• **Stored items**
##########

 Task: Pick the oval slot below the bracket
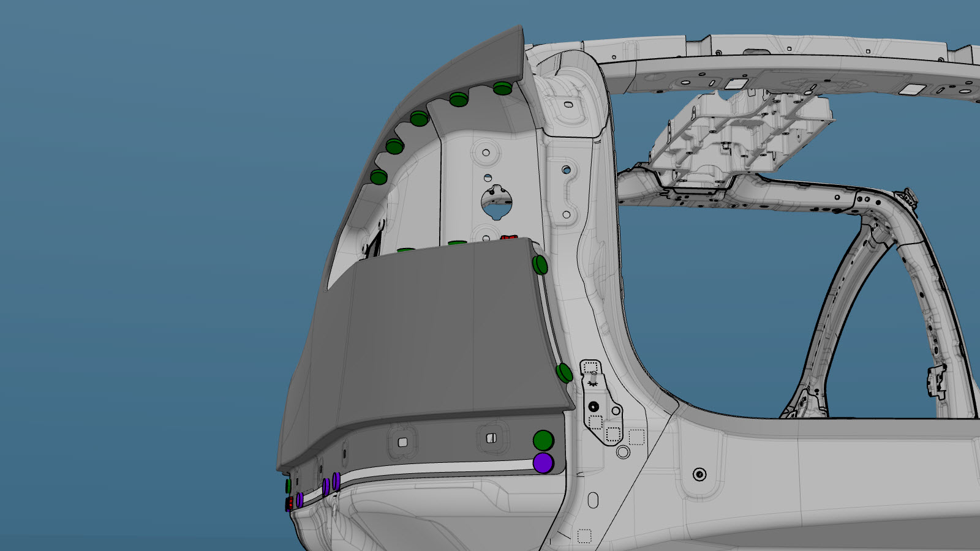[593, 500]
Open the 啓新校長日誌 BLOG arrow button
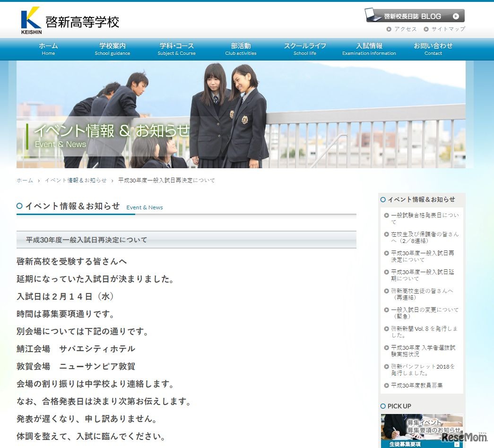Image resolution: width=494 pixels, height=448 pixels. 455,16
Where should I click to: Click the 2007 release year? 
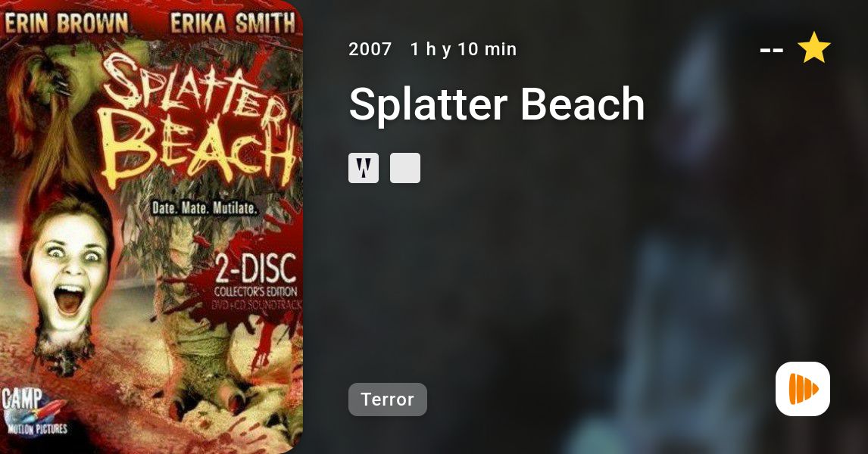pos(370,49)
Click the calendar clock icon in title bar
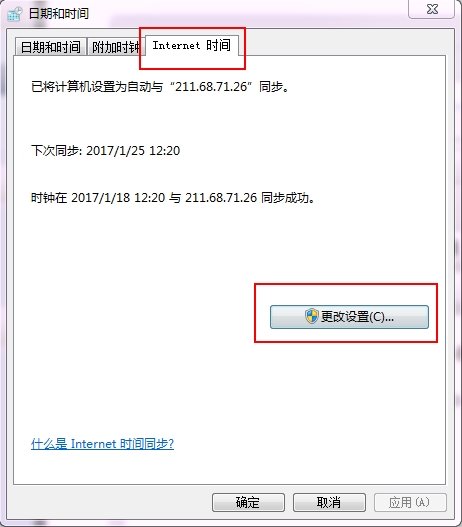The width and height of the screenshot is (462, 527). [x=14, y=14]
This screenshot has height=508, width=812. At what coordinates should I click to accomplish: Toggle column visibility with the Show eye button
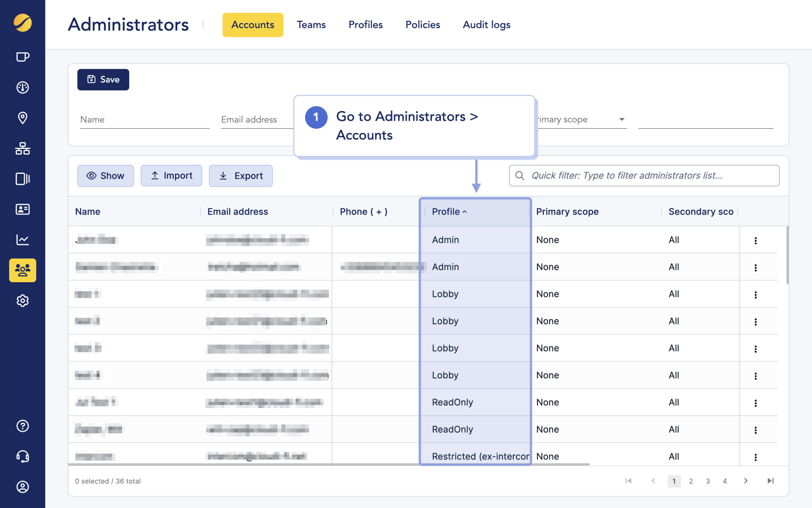pos(105,176)
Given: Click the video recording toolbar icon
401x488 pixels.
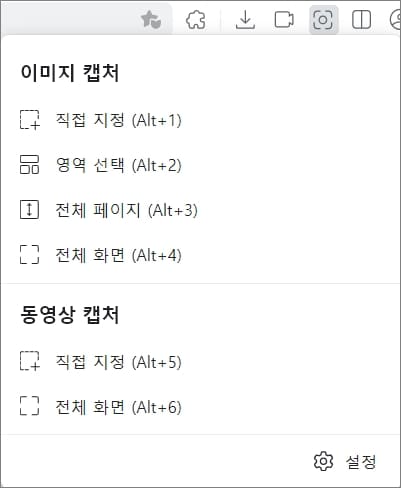Looking at the screenshot, I should 284,20.
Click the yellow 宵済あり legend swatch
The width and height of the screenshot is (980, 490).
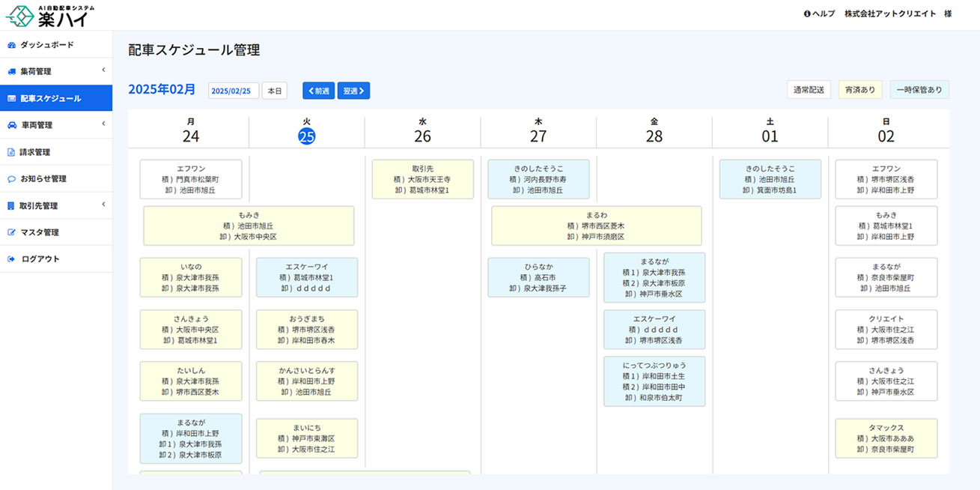(860, 90)

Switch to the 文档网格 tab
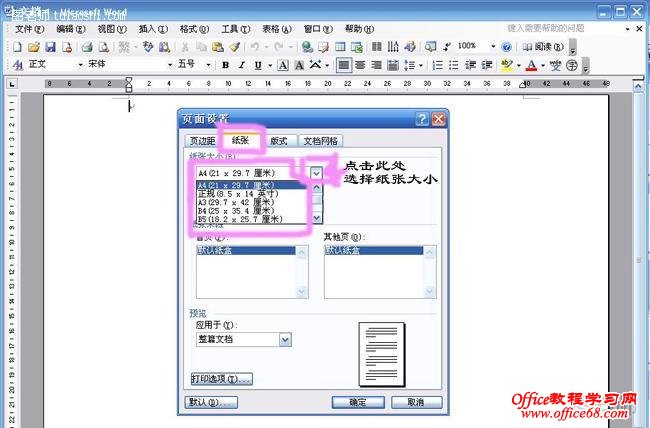(x=321, y=141)
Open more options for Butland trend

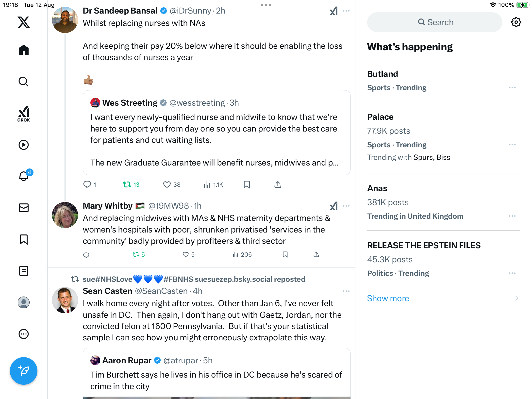(512, 88)
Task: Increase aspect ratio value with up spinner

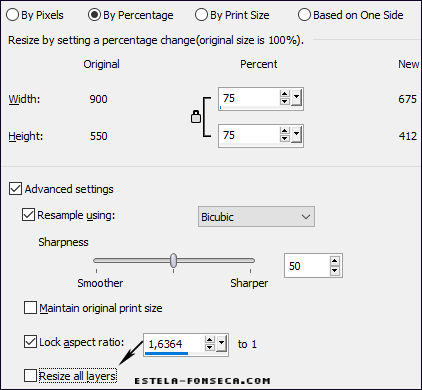Action: [x=210, y=340]
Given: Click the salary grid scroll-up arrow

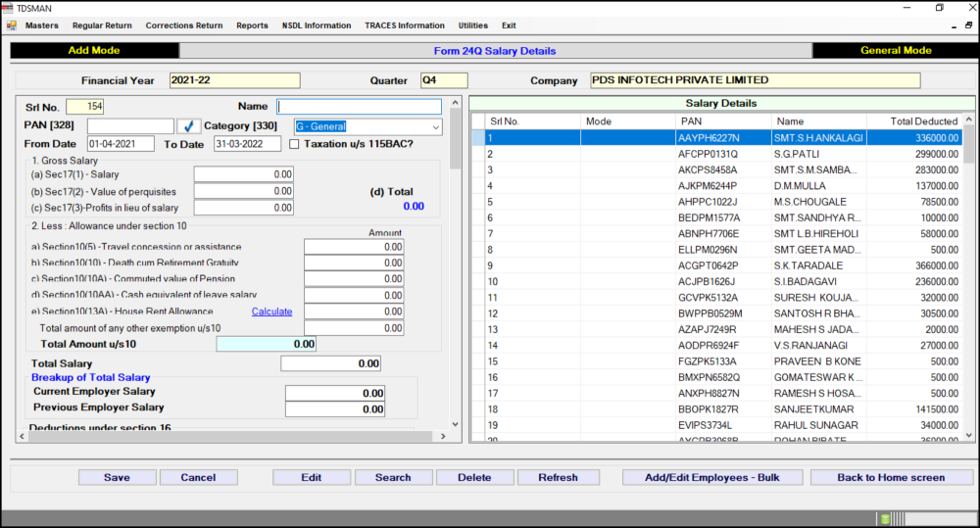Looking at the screenshot, I should pos(969,121).
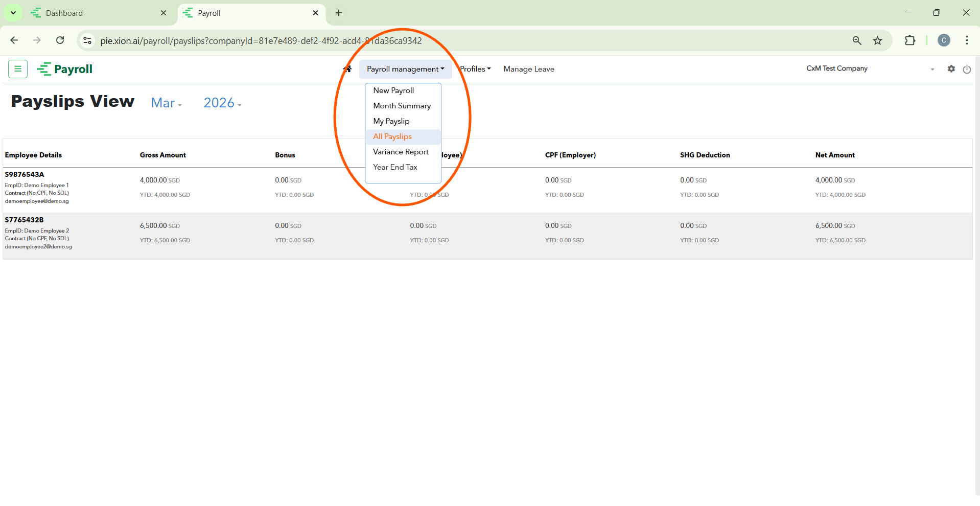980x506 pixels.
Task: Open Manage Leave link
Action: point(529,69)
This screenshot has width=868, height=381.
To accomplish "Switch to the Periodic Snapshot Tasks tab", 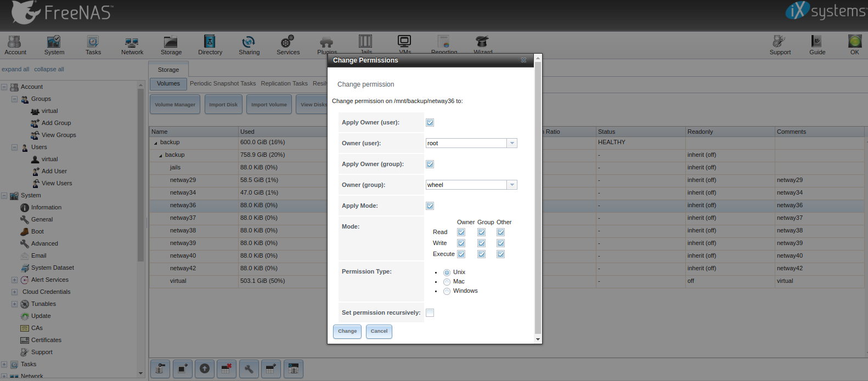I will pos(223,83).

##########

• **YOUR TASK**
Above, find the line with "Given: Click the salary grid scroll-up arrow"; copy it and every line down to the line with "This screenshot has width=868, height=381.", exactly and both included, but no pictures.

• **RESPONSE AREA**
Given: Click the salary grid scroll-up arrow

Looking at the screenshot, I should pos(969,121).
980x506 pixels.
Task: Open Manage Leave link
Action: point(529,69)
This screenshot has width=868, height=381.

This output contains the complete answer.